After considering Stable Baselines, Tensorflow Agents, and others, I landed in TensorForce, because it seemed approachable and had good documentation.

To my surprise, it showed some improvement! After around 8 hours of training, the bot was beating the RandomPlayer 80% of the time. But then it would face a dip in the learning graph, and in general, this was still pretty far from the ValueFunctionPlayer.

Tensorforce Results: The left is reward over time (1 for winning, -1 for losing, 0 otherwise). The right is episode length. Strong players finish games in around ~100 turns.

Maybe I am just inpatient and this just need to be run for a longer time.
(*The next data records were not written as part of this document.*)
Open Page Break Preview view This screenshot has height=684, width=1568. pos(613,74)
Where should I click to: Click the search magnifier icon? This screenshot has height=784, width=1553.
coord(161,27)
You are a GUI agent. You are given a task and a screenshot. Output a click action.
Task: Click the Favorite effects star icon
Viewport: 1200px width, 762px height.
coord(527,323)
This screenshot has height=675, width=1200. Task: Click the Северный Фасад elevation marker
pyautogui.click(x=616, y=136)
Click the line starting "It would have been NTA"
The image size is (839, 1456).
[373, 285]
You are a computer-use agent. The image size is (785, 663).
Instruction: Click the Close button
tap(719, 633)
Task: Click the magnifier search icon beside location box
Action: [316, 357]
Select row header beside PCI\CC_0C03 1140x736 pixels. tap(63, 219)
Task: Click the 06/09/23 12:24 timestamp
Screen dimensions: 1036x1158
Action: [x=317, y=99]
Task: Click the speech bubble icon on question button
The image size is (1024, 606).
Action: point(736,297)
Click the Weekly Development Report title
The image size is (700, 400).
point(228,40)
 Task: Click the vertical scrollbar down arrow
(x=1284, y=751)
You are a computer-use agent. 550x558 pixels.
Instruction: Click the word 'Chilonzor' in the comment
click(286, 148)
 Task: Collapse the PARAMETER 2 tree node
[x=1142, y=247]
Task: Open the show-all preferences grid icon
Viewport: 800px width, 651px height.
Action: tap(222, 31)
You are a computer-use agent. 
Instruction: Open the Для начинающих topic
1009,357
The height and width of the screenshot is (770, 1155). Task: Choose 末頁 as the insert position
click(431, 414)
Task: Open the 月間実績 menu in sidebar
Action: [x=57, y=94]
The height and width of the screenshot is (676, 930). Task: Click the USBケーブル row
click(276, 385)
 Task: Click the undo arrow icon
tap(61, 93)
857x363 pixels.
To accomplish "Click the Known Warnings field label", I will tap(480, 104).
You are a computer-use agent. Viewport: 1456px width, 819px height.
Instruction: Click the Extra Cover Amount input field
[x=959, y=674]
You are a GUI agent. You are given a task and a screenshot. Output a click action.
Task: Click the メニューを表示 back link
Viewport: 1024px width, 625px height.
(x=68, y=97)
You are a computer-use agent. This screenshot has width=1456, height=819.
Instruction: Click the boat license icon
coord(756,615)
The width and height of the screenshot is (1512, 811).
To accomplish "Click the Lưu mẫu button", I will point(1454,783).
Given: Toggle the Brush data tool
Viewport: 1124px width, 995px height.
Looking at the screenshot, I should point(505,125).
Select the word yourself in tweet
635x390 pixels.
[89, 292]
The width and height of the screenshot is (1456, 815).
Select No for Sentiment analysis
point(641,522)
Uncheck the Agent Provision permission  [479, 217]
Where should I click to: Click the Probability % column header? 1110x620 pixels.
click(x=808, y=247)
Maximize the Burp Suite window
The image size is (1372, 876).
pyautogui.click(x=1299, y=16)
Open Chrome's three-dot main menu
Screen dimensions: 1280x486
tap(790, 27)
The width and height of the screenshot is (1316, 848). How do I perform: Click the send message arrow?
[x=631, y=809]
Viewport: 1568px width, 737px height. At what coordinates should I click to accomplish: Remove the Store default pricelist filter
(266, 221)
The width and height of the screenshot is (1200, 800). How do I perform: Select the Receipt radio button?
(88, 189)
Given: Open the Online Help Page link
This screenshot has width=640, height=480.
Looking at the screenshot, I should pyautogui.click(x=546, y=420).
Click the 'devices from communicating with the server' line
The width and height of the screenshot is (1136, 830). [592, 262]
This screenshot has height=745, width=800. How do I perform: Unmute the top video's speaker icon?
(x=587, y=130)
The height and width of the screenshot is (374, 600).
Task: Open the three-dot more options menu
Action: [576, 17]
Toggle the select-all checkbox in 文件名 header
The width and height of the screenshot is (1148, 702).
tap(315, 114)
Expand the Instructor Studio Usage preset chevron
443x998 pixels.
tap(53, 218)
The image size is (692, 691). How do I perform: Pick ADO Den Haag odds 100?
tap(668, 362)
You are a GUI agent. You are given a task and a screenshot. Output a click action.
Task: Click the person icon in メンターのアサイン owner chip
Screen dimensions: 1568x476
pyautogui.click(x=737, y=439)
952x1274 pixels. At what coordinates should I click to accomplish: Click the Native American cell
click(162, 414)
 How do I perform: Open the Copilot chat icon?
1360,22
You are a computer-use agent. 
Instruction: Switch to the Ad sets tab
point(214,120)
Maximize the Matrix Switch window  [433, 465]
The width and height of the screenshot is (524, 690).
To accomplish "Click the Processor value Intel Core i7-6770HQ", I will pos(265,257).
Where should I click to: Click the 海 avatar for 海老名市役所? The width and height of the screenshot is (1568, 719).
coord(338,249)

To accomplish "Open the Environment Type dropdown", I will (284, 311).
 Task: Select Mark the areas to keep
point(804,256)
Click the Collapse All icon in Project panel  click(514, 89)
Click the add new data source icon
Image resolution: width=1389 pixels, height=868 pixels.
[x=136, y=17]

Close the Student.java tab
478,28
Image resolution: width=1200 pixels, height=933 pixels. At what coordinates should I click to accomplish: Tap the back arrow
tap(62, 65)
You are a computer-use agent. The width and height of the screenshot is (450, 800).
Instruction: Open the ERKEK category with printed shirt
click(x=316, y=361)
Attempt #5: Alpha Beta Search

The last tool in the arsenal was to try and add “search” to the ValueFunctionPlayer. There was only one slight modification that I did to the standard Alpha-Beta Pruning algorithm, which was to take the expected value of the children when propagating values up the tree. This was to account the uncertainty in dice rolls, buying development cards, and stealing.

It showed some improvement. This AlphaBetaPlayer, with depth=2, increased the performance of ValueFunctionPlayer but only slightly. Here are the results:

AlphaBetaPlayer improves on ValueFunctionPlayer but only slightly.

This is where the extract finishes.